▶ PROBLEM STATEMENT: Output, word for word, the line that contains "This screenshot has width=1231, height=531." and all lines after it in the records below, omitting pictures.

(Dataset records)
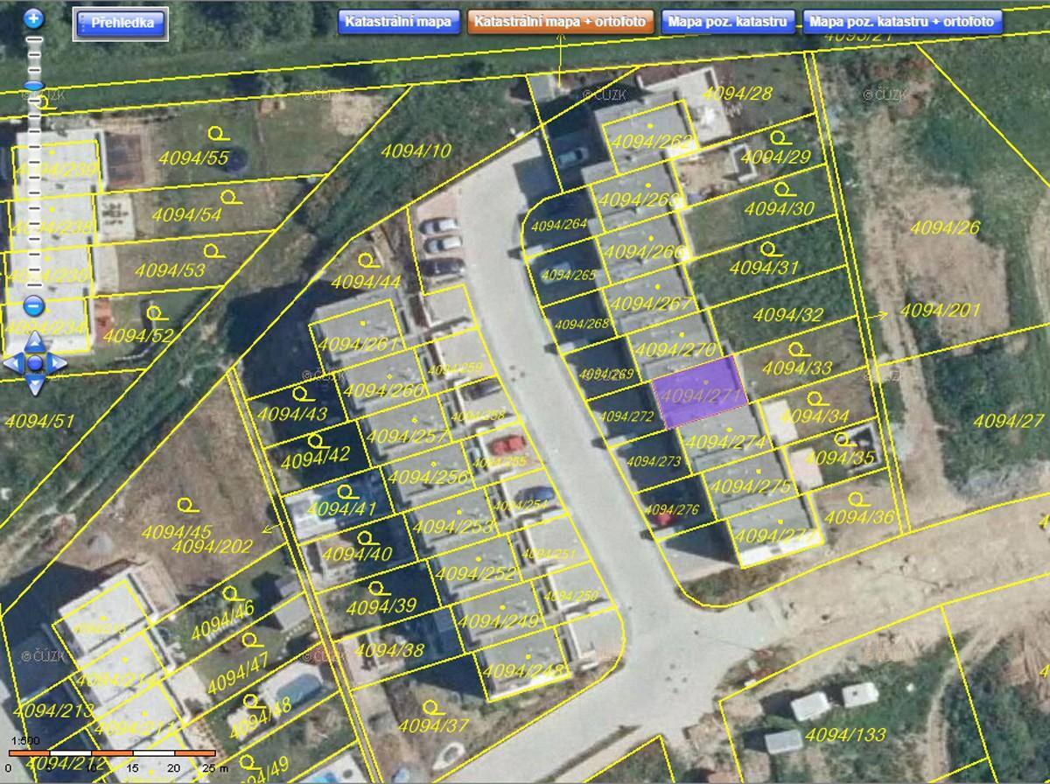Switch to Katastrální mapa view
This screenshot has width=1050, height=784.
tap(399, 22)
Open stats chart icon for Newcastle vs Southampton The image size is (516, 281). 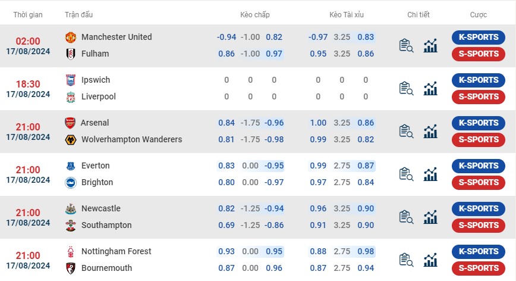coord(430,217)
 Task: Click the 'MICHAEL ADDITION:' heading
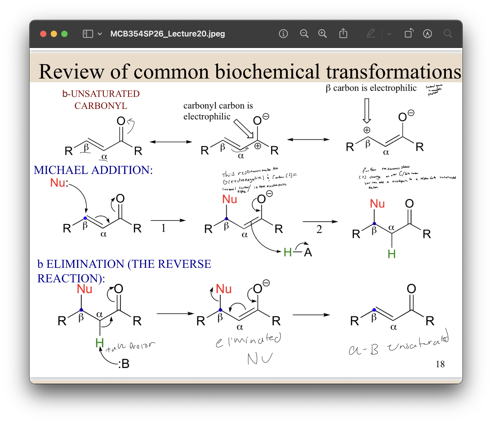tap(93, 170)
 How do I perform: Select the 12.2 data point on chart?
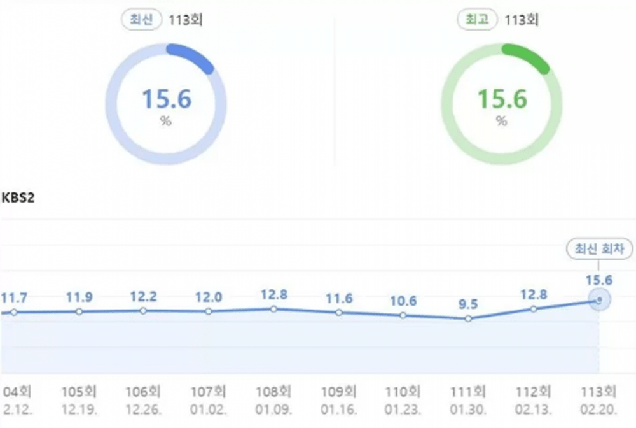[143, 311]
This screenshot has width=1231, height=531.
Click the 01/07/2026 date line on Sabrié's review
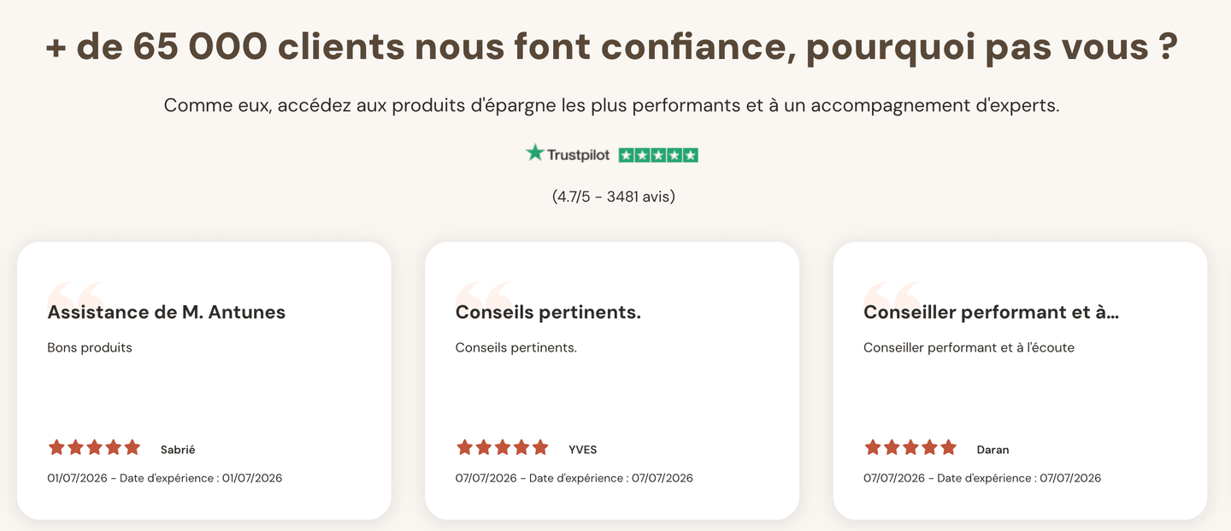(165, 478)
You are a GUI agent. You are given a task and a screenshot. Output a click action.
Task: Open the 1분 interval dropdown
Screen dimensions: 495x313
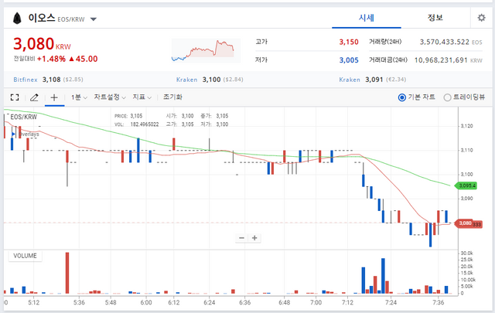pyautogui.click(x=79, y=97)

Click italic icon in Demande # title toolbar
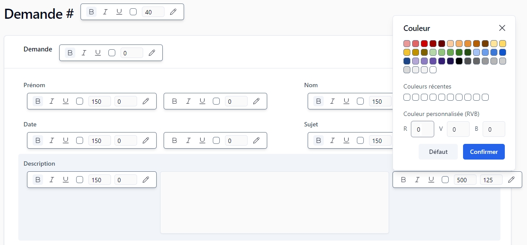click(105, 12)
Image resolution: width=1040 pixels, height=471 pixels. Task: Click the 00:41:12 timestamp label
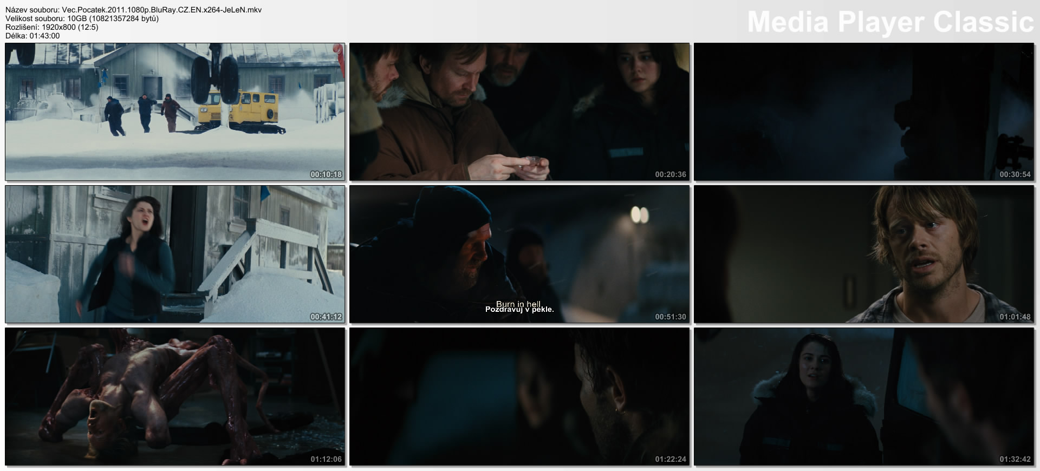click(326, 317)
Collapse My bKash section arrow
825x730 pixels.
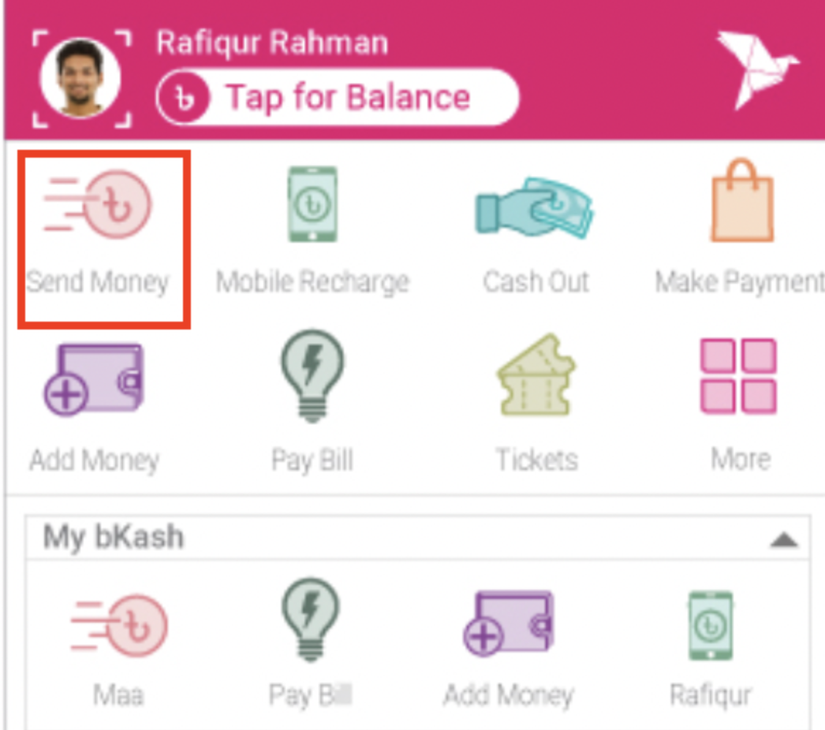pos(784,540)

▶ EXPECTED OUTPUT:
This screenshot has width=1231, height=531.
Click the 01/07/2026 date line on Sabrié's review
(165, 478)
You are a GUI agent. You are given a task and a screenshot. Output a click action.
Task: Open the 1분 interval dropdown
Screen dimensions: 495x313
pyautogui.click(x=79, y=97)

Click italic icon in Demande # title toolbar
click(105, 12)
Image resolution: width=1040 pixels, height=471 pixels. Task: Click the 00:41:12 timestamp label
click(326, 317)
Collapse My bKash section arrow
825x730 pixels.
pos(784,540)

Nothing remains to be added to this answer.